Cake hadn’t woken to such a din in years. In her experience, sleeping by the bass bins always brought the risk of waking to the soundtrack of the apocalypse — she spent a whole summer sleeping in barns in the aftermath of raves as part of her sound-system lifestyle. She lived on the edge for years; but all of that seemed tame now that she was on the fringe of something really, really big.
But, in the sonic chaos of inter-galactic warfare, she was tipping over another edge entirely.

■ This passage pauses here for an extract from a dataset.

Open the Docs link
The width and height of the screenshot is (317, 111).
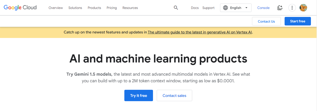point(195,8)
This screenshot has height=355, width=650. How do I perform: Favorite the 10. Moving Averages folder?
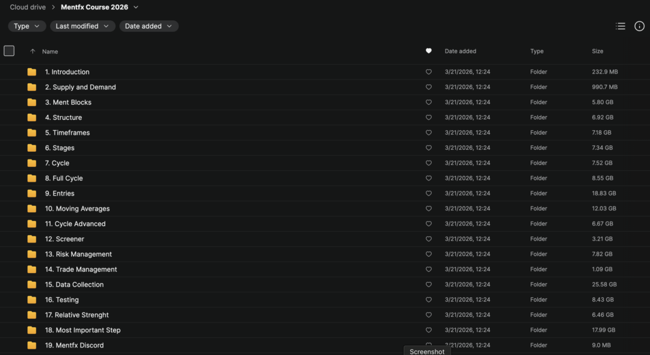pos(428,209)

The figure behind the decks grinned a word into the heaving air as he saw her sit bolt upright on her mat and shout something back into the din.
Hyper-attentive and results-focussed in the way those woken up in the middle of an unexpected war almost always are, Cake leapt to her feet and ripped the kettle lead from the mixing board.
A strained squeak folded back into the speakers. The aural landscape concertinaed, collapsed and crumpled into a singularity of silence.
An abandoned chapel stood on an eminence of the Cornish moor. A rough, steep track led up and widened slightly to meet the chapel’s tumbledown stone boundary wall.